## WHAT TO PRODUCE
Rewrite the lines from the one containing "You are a computer-use" through the last line, changing "Viewport" to "Window" and leaving everything else unchanged. Omit the pictures from your answer.

## DATA RECORDS
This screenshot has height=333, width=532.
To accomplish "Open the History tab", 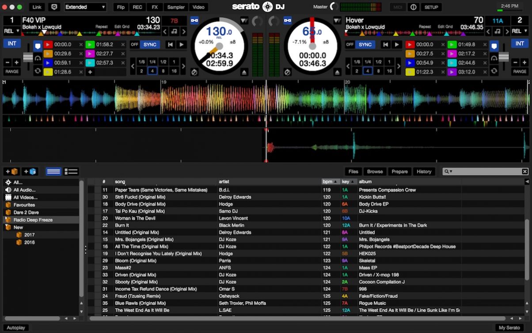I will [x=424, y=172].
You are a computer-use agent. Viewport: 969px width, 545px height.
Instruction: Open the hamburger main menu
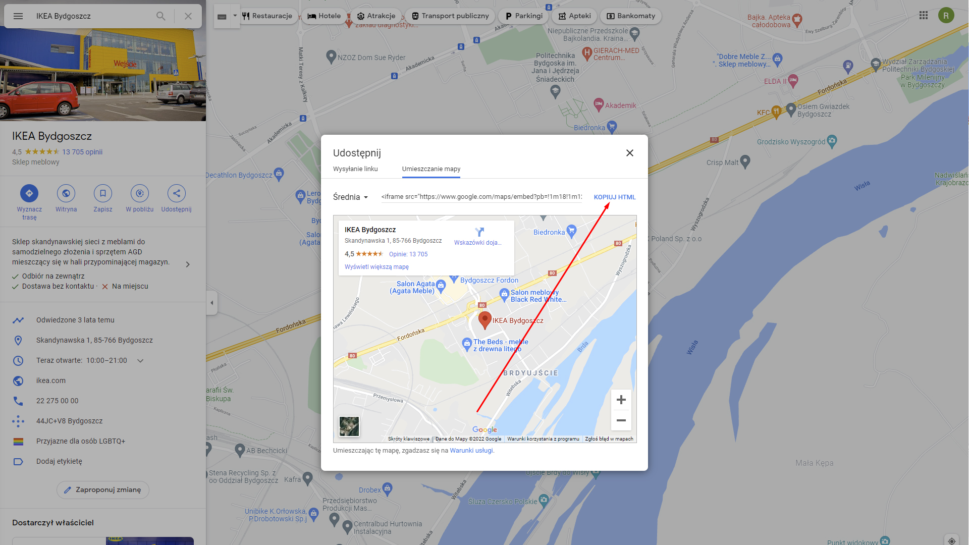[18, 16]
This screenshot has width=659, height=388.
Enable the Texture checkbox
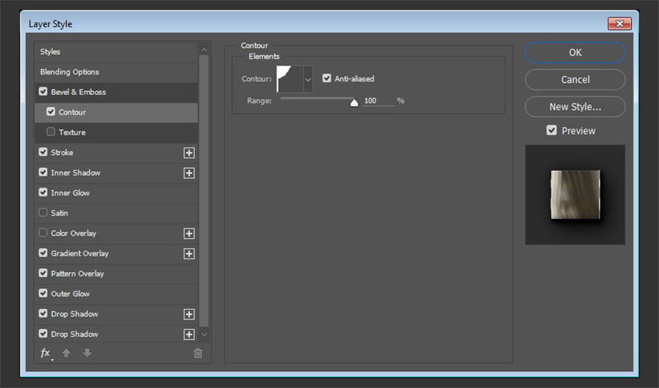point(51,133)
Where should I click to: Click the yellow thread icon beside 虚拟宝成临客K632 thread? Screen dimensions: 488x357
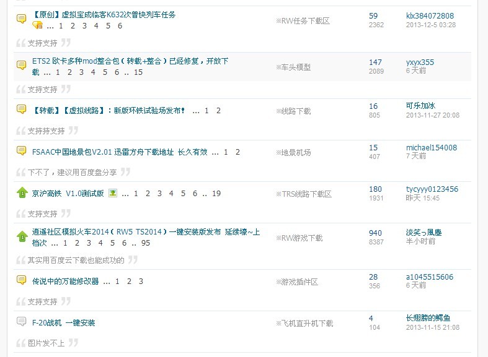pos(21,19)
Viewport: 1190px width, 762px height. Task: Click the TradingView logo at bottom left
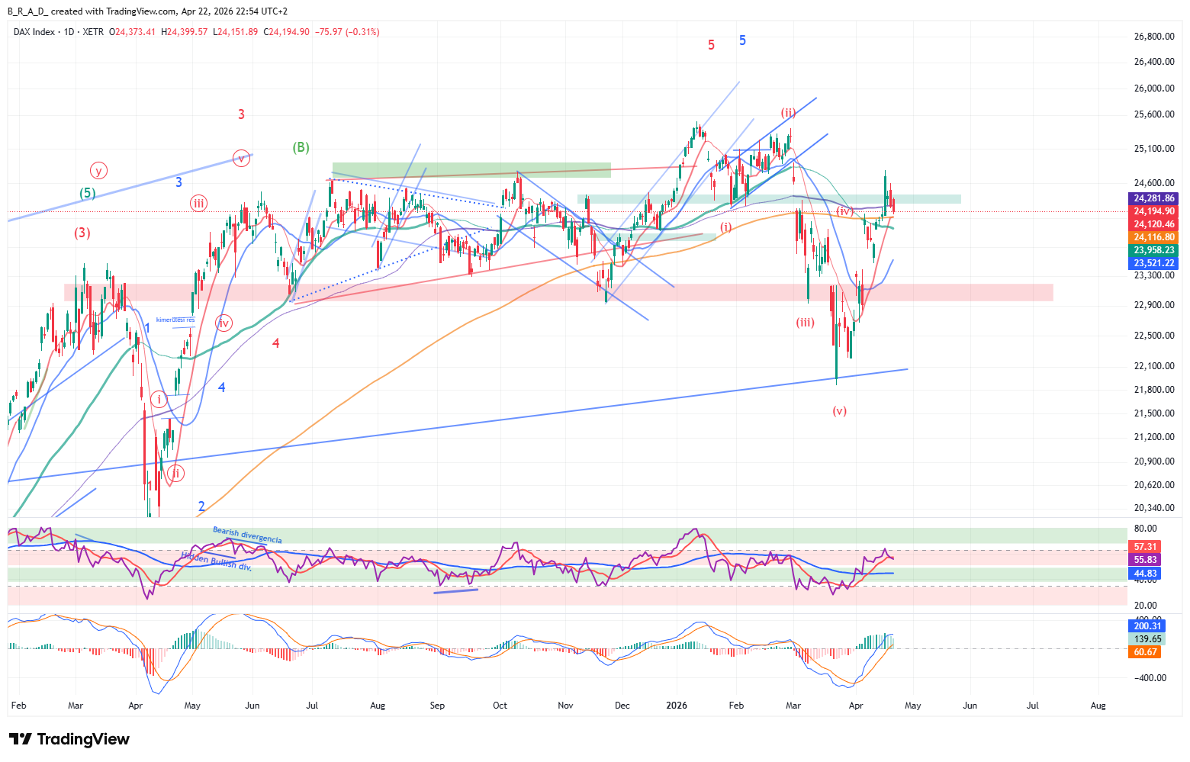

## EXERCISE SOLUTION
You are a computer-use agent. Window: 969px width, 545px height.
Instruction: Open the hamburger main menu
[18, 16]
This screenshot has width=659, height=388.
Enable the Texture checkbox
point(51,133)
Where should I click to: Click the yellow thread icon beside 虚拟宝成临客K632 thread? Screen dimensions: 488x357
pos(21,19)
Window: 1190px width, 762px height. Task: Click the TradingView logo at bottom left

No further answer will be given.